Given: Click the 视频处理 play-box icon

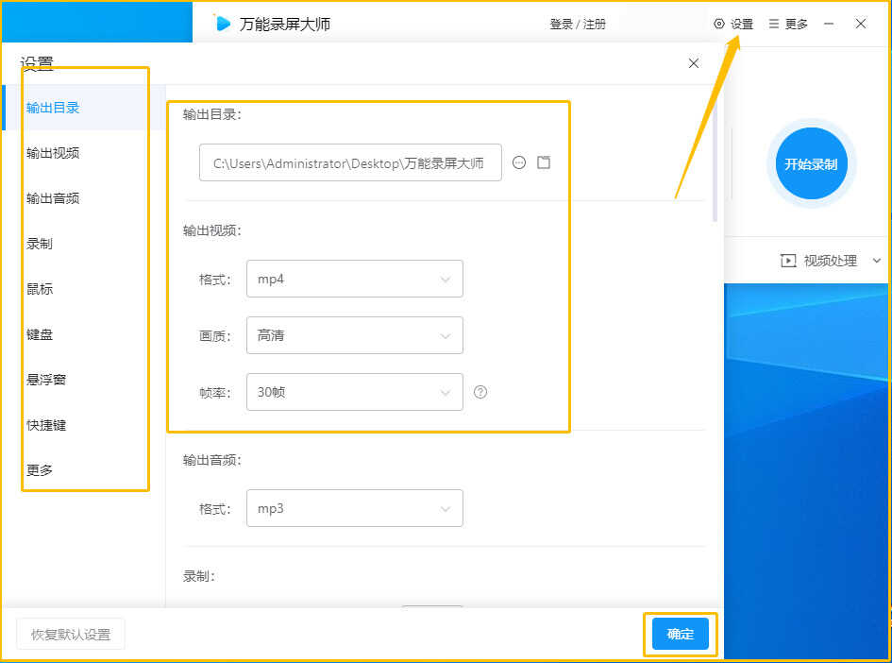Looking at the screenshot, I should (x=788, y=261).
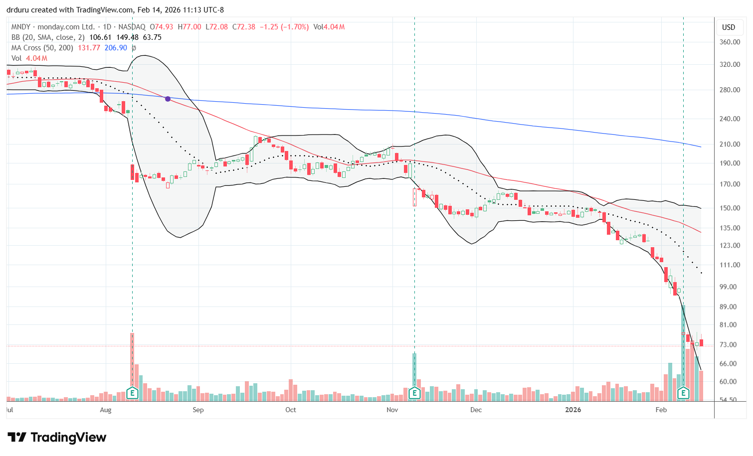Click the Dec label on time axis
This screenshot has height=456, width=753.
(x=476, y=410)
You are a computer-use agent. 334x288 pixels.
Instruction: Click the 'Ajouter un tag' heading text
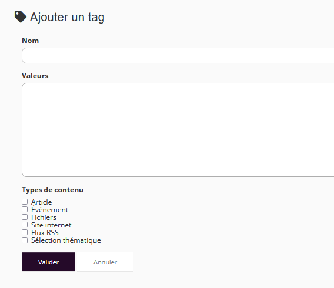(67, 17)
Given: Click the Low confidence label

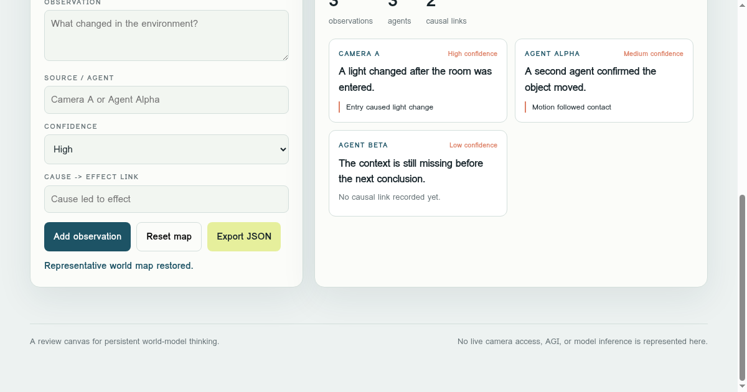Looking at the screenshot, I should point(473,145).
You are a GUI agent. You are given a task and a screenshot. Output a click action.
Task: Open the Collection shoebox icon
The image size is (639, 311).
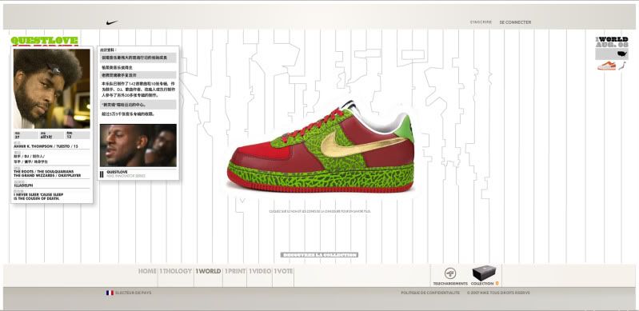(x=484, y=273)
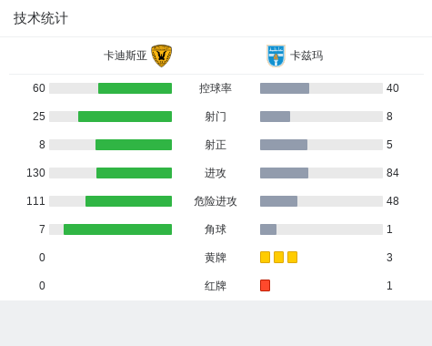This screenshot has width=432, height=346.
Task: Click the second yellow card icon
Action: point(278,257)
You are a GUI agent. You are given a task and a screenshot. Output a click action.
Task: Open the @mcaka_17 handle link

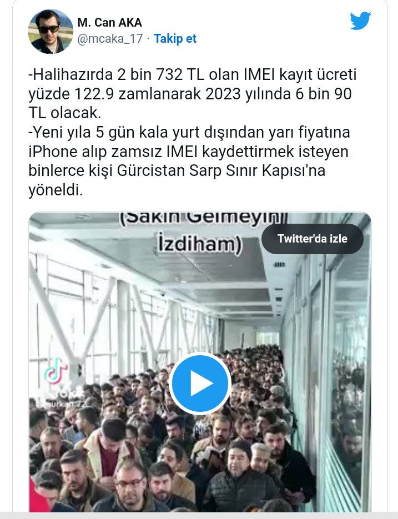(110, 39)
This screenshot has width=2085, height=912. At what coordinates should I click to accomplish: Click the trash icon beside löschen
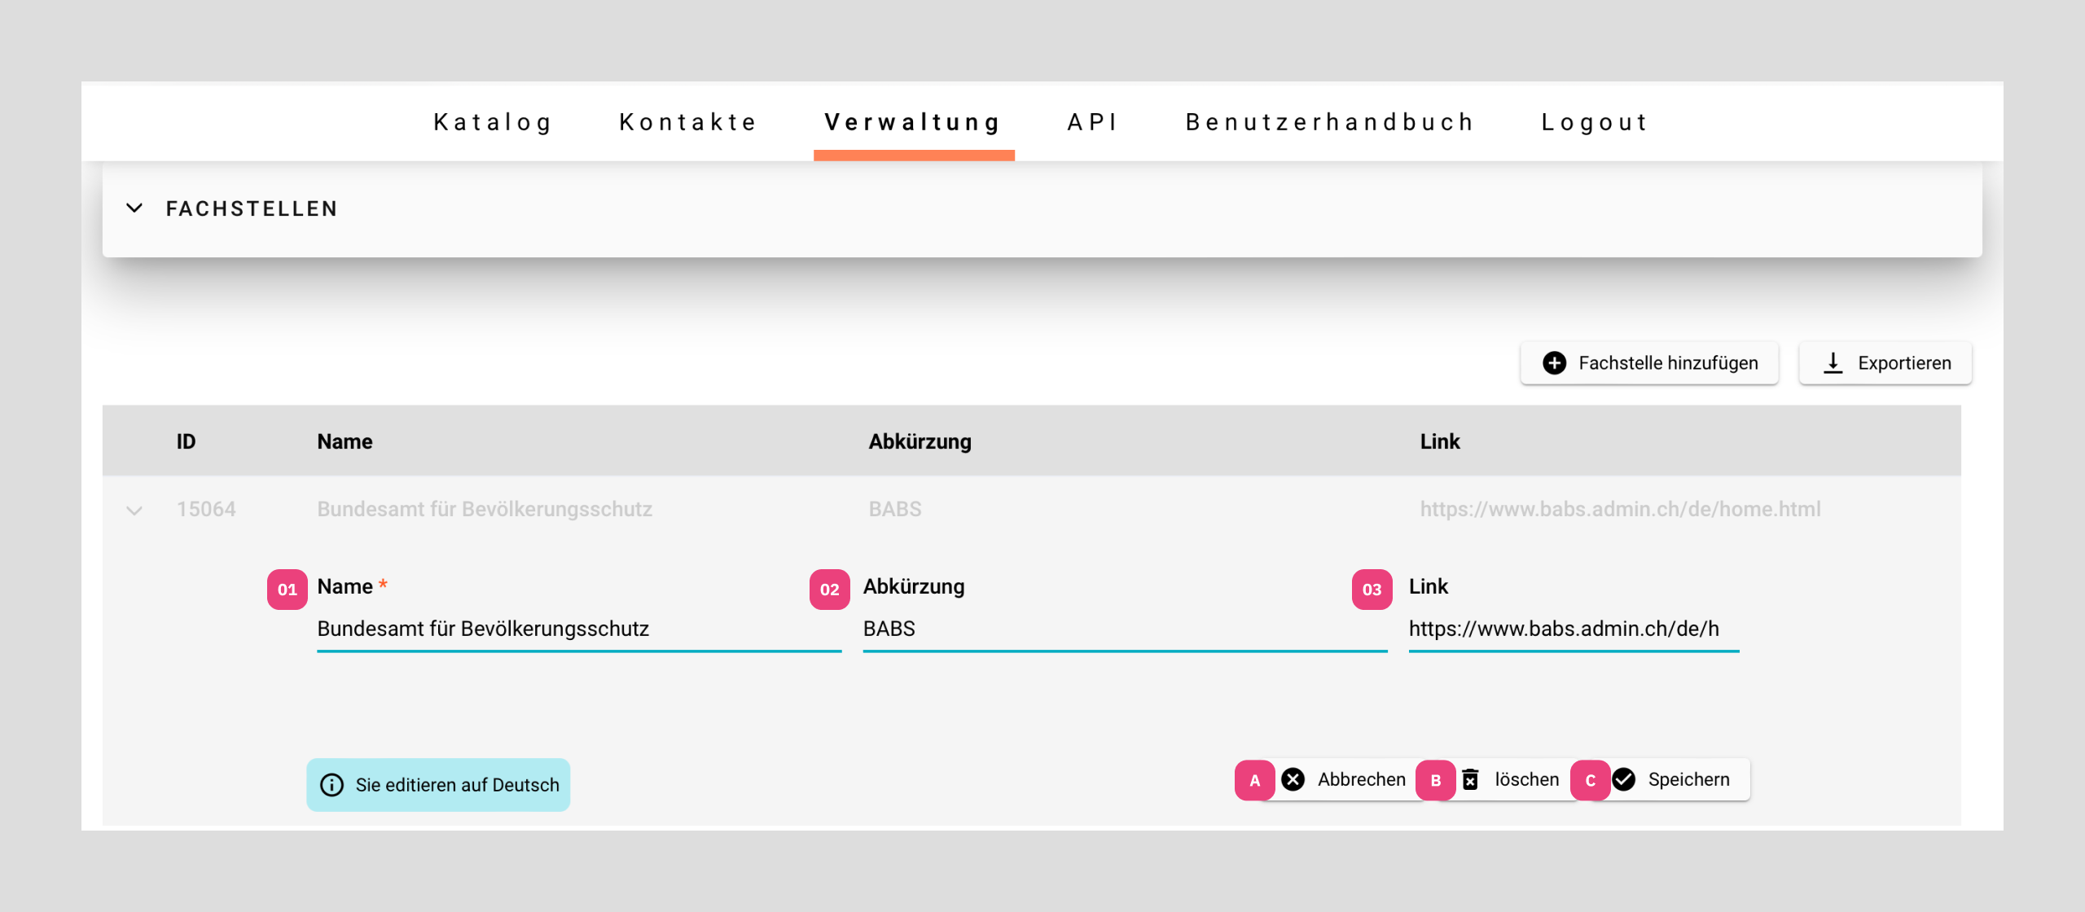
····················
*What the task asks:* Can you repeat all of the entries above verbatim, leaving out the pictures?

*Task solution:*
Given: Click the 视频处理 play-box icon

Looking at the screenshot, I should (x=788, y=261).
Click the Dec label on time axis
This screenshot has height=456, width=753.
(x=476, y=410)
You are a computer-use agent. 334x288 pixels.
Instruction: Click the 'Ajouter un tag' heading text
(67, 17)
Given: Click the Low confidence label

Looking at the screenshot, I should point(473,145).
You are a GUI agent. You are given a task and a screenshot. Output a click action.
Task: Open the Collection shoebox icon
The image size is (639, 311).
(x=484, y=273)
This screenshot has width=432, height=346.
Task: Click the second yellow card icon
Action: point(278,257)
You are a GUI agent. You are given a task and a screenshot. Output a click action.
Task: Open the @mcaka_17 handle link

(110, 39)
This screenshot has width=2085, height=912. At what coordinates should I click to accomplish: Click the trash icon beside löschen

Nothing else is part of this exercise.